Rash's Surname Index


Notes for Phyllis JENKINS

Phyllis J. Morrison Biddle, 89, athletic director

By Sally A. Downey
Inquirer Staff Writer
Phyllis Jenkins Morrison Biddle, 89, a sportswoman and former athletic director at Germantown Academy, died of heart failure Wednesday, Oct. 20, at Foulkeways at Gwynedd, a Quaker retirement community.
Mrs. Biddle graduated from Germantown Friends School, where she was captain of the field hockey, basketball, and lacrosse teams her senior year. She earned a bachelor's degree from Wells College in Aurora, N.Y., where she played lacrosse and field hockey and captained the basketball team. As a young woman, she also played competitive squash at Germantown Cricket Club and was a member of the U.S. lacrosse team.
A month before graduating from college in 1943, she married Leonard Morrison. The couple had met at Pocono Lake Preserve, where their families had summer homes.
During World War II, while he served in the Army Air Force in Europe, she taught physical education at Wells.
After the war, they raised a family in Flourtown and Fort Washington. While their children were growing up, Mrs. Biddle chaired fund-raising events and served on committees at Chestnut Hill Hospital and at Chestnut Hill, Springside, and Germantown Academies.
In 1968, Mrs. Biddle became girls' tennis coach at Germantown Academy. After becoming girls' athletic director in 1970, she helped establish the Girls Inter-Academic League.
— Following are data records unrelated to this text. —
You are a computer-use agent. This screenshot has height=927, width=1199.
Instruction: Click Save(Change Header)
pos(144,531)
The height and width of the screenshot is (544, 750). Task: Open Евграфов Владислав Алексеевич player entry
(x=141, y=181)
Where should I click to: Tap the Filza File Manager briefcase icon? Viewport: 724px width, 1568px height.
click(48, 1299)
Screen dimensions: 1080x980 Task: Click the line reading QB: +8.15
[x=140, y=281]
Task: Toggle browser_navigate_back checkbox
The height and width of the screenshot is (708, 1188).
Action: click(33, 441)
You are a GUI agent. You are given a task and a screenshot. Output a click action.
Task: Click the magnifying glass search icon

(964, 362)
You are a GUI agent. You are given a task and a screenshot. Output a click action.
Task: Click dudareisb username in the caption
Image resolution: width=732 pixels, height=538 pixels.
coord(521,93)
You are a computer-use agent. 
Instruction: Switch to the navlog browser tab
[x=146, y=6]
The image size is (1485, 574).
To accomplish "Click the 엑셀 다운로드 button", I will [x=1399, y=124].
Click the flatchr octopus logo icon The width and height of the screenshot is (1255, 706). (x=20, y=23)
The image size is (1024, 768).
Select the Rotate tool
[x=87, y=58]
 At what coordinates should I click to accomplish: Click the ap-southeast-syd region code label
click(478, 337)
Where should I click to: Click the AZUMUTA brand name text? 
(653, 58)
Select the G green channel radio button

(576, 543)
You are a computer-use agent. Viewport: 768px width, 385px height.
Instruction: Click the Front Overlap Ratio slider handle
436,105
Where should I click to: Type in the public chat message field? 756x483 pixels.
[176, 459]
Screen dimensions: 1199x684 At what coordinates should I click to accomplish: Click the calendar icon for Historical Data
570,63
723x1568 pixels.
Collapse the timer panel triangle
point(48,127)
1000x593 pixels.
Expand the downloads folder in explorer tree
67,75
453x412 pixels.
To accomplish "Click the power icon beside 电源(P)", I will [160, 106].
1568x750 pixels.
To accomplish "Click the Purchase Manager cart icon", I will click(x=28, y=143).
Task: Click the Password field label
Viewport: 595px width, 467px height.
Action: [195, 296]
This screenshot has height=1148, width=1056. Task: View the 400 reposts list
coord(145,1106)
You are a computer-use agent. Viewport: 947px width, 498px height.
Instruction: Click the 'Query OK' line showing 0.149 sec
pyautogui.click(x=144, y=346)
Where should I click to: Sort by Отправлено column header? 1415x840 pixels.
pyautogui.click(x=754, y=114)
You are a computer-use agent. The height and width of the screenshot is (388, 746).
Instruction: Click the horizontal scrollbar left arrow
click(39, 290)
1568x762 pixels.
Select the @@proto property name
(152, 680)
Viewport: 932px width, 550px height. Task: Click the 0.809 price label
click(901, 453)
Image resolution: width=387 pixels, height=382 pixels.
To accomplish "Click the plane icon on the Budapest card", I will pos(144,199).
She retired from Germantown Academy in the early 1980s and then coached boys' junior tennis at Chestnut Hill Academy for two years.
In 1985, nine years after her first husband died, she married Charles M. Biddle III. The couple lived in Chestnut Hill and spent summers in the Poconos and winters in Florida.
Mrs. Biddle had traced her ancestry to Edward and Eleanor Foulke, who settled in Gwynedd in 1698 and for whom Foulkeways at Gwynedd is named. Fittingly, she and her husband moved there in 1990. In 1998, Mrs. Biddle participated in the 300th-anniversary Foulke family reunion at Foulkeways.
Mrs. Biddle served on the board of Foulkeways for nine years. She was involved in the planning of Foulkeways' assisted-living facility and the development of its indoor pool and athletic complex. Until a few months ago, she participated in water aerobics and exercise classes at the complex, son David Morrison said. She also organized competitions at Foulkeways and other retirement communities for Wimbledon croquet. She played golf and enjoyed trout fishing into her 80s, her son said.
In 2005, Foulkeways opened Jenkins Parlor, a multipurpose social hall. Mrs. Biddle and her children donated a collection of family antiques, heirlooms, and artwork and provided money for the fireplace in the social room, which was named for their ancestor Charles Foulke Jenkins, an early-19th-century businessman who was a longtime postmaster in Gwynedd.
In addition to her son David, Mrs. Biddle is survived by another son, John Morrison; a daughter, Joan Morrison; stepsons C. Miller, David, and Richard Biddle; a sister; five grandchildren; and one great-grandson. Charles Biddle died in 2006.
A memorial service will be held at 3:30 p.m. Sunday, Oct. 24, at Gwynedd Friends Meeting House, 1101 Dekalb Pike, Lower Gwynedd.